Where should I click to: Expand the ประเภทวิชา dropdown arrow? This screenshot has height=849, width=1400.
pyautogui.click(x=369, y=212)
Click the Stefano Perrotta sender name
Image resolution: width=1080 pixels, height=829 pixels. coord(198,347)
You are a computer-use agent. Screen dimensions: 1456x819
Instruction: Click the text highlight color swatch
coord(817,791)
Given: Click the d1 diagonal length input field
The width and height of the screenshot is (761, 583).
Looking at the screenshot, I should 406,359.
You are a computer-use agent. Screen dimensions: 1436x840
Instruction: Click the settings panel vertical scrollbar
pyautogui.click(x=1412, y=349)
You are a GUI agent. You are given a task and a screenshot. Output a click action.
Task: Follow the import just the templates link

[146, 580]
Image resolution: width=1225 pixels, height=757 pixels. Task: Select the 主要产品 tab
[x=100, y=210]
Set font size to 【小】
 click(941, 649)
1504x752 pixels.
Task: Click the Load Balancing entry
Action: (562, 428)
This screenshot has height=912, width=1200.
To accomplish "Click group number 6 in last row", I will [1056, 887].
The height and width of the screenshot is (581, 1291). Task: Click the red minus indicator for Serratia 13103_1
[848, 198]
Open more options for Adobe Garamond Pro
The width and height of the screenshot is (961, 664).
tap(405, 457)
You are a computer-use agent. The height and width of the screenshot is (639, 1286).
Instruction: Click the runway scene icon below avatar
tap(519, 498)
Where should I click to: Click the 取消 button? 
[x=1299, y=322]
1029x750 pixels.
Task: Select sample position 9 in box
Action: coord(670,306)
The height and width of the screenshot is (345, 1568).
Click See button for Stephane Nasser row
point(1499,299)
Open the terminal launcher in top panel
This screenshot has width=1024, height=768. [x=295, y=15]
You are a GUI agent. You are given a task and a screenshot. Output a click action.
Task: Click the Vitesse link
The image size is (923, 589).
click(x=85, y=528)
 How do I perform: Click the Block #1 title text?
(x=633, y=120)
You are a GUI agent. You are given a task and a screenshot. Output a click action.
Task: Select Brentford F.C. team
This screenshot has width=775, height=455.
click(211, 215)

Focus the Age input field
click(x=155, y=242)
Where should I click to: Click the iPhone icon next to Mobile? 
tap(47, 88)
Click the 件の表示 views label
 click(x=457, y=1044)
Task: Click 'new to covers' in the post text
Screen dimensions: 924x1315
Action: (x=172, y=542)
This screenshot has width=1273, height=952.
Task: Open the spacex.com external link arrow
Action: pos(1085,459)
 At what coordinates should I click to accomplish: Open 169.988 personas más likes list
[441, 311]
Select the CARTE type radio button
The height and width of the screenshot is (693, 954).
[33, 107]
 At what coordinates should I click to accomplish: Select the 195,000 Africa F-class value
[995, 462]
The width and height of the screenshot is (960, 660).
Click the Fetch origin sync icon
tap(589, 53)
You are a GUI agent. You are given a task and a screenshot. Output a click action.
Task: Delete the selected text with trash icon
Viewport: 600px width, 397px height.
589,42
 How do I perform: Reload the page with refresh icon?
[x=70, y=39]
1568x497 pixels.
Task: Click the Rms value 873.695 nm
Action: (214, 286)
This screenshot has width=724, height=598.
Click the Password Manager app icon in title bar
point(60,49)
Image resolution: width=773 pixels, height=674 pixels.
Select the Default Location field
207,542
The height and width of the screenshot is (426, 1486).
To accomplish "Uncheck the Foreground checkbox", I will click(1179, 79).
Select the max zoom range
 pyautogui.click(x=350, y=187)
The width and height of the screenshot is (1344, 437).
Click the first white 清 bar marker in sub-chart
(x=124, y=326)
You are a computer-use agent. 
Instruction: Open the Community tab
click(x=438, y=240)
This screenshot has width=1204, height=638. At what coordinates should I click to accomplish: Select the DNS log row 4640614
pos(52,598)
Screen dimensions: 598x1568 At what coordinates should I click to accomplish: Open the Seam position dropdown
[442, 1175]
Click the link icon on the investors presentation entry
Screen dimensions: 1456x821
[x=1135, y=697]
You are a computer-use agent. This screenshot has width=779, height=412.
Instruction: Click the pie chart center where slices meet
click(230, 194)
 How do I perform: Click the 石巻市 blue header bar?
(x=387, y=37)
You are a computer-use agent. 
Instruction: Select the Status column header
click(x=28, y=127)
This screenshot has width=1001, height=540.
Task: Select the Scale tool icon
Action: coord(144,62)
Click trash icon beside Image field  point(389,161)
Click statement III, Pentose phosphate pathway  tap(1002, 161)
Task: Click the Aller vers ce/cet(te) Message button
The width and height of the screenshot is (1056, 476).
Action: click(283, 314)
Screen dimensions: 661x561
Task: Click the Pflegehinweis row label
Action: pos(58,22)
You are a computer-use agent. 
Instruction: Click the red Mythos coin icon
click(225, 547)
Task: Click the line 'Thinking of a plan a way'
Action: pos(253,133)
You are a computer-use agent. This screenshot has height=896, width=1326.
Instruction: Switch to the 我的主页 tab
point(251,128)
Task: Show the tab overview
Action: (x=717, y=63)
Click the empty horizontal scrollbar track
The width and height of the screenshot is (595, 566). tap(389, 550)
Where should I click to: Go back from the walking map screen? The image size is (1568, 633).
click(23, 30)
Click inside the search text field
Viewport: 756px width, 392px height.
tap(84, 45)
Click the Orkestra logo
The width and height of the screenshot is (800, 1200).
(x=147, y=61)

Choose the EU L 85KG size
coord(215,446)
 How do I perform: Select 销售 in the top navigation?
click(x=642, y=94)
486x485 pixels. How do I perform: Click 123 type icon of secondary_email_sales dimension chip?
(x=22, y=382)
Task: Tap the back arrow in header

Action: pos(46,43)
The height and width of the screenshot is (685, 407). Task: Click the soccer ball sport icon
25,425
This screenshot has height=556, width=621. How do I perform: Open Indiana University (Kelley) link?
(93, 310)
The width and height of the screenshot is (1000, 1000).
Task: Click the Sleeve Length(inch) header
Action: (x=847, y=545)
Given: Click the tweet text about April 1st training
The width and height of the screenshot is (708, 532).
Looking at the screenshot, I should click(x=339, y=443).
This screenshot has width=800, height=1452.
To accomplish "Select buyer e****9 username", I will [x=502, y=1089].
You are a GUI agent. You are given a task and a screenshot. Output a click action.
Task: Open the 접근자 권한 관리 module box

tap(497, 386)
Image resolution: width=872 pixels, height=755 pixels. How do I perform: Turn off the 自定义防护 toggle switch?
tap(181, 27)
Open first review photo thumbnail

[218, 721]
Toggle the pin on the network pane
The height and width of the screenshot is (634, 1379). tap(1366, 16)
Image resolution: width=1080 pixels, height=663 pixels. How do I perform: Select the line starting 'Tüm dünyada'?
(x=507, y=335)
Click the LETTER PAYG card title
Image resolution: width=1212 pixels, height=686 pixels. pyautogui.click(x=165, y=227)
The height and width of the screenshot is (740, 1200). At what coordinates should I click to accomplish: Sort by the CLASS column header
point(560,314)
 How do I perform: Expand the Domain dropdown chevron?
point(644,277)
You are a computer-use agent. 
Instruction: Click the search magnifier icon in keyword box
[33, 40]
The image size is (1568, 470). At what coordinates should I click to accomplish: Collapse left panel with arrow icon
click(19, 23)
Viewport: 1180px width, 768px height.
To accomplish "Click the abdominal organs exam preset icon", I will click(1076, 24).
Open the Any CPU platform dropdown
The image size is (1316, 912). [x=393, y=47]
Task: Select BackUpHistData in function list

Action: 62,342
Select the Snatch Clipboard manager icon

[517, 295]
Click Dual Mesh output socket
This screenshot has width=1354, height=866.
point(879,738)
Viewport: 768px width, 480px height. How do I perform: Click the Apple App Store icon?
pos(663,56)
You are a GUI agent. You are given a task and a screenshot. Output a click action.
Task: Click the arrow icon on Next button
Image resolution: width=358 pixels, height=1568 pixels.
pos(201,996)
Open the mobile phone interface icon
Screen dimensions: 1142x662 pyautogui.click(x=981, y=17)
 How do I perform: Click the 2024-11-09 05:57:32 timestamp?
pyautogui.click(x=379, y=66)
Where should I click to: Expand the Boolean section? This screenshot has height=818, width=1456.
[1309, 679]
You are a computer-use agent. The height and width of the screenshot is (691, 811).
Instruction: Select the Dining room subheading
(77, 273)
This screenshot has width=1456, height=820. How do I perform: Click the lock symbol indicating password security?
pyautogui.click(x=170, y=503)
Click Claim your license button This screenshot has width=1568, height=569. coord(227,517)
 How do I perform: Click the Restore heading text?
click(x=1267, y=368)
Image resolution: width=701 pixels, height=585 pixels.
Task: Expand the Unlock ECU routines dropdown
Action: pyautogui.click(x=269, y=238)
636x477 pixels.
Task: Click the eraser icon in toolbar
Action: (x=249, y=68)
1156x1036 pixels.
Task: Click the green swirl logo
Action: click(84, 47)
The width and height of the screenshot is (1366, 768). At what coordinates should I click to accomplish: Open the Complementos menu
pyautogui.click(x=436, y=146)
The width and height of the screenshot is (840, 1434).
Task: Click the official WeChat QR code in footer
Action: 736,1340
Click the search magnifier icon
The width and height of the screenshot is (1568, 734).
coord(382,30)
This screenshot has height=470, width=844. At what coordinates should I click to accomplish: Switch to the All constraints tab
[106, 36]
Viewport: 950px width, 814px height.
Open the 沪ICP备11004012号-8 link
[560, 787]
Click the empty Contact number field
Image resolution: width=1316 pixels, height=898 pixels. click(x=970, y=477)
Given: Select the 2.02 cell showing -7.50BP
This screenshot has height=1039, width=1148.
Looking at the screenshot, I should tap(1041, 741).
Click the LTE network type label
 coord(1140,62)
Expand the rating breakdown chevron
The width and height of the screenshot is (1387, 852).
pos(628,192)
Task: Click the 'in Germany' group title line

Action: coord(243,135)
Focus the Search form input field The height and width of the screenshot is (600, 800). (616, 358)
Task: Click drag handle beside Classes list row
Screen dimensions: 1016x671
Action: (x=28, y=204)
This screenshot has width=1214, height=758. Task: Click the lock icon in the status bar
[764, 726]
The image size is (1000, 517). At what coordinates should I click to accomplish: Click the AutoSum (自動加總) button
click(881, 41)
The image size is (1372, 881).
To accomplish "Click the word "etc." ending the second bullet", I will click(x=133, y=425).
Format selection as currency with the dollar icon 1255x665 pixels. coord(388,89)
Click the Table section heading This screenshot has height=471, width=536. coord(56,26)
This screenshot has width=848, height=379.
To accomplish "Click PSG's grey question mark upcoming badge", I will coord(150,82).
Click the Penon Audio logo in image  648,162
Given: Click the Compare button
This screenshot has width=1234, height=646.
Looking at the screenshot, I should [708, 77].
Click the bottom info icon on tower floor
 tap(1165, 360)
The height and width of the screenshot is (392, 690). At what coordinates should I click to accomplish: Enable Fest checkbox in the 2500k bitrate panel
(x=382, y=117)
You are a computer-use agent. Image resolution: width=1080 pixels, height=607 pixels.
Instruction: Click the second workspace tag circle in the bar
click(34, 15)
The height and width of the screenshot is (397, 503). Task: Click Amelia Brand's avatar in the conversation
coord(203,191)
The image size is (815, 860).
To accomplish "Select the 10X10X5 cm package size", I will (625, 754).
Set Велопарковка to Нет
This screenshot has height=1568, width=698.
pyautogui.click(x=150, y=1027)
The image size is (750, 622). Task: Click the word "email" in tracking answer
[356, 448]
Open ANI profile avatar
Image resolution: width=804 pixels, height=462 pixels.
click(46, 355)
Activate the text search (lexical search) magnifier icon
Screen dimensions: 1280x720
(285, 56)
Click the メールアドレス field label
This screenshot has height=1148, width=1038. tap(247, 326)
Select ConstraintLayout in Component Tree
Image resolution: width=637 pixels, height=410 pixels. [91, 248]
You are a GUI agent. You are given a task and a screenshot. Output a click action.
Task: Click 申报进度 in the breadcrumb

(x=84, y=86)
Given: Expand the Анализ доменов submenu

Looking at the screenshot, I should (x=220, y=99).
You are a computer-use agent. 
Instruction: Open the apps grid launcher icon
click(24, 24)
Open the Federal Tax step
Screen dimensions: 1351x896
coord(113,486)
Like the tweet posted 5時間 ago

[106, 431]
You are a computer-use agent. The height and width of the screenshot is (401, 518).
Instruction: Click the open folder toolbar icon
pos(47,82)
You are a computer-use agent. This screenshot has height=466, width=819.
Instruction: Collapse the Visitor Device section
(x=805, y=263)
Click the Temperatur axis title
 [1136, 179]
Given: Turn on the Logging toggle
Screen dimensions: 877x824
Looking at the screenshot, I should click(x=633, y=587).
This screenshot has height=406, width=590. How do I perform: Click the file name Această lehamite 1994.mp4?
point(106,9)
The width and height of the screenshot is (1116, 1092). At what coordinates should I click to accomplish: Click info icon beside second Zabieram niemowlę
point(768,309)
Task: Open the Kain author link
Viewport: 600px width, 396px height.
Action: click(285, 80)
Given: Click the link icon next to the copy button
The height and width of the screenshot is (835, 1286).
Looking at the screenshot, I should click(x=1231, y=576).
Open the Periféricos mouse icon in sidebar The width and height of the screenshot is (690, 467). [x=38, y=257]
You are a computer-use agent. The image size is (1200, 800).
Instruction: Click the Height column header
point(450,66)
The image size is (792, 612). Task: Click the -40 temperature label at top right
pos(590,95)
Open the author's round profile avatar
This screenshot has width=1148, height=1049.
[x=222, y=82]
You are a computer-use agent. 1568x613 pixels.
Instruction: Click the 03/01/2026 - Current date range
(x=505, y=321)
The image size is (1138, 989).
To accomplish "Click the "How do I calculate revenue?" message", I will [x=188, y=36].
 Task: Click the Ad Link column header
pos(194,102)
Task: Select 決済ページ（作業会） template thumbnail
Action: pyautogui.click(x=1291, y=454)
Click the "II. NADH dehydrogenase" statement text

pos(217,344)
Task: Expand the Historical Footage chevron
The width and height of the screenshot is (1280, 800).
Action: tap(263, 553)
-------
_Problem statement_
Reproducing the whole listing above is not the task. Copy exactly only the lines from the one with "The width and height of the screenshot is (960, 660)." to the one with "The width and height of the screenshot is (1344, 437).", both kept.

_Answer area_
The width and height of the screenshot is (960, 660).
Click the Fetch origin sync icon
tap(589, 53)
You are a GUI agent. You are given a task and a screenshot. Output a click action.
Task: Delete the selected text with trash icon
Viewport: 600px width, 397px height.
589,42
 How do I perform: Reload the page with refresh icon?
[x=70, y=39]
1568x497 pixels.
Task: Click the Rms value 873.695 nm
Action: (214, 286)
This screenshot has width=724, height=598.
Click the Password Manager app icon in title bar
point(60,49)
Image resolution: width=773 pixels, height=674 pixels.
Select the Default Location field
207,542
The height and width of the screenshot is (426, 1486).
To accomplish "Uncheck the Foreground checkbox", I will click(1179, 79).
Select the max zoom range
 pyautogui.click(x=350, y=187)
The width and height of the screenshot is (1344, 437).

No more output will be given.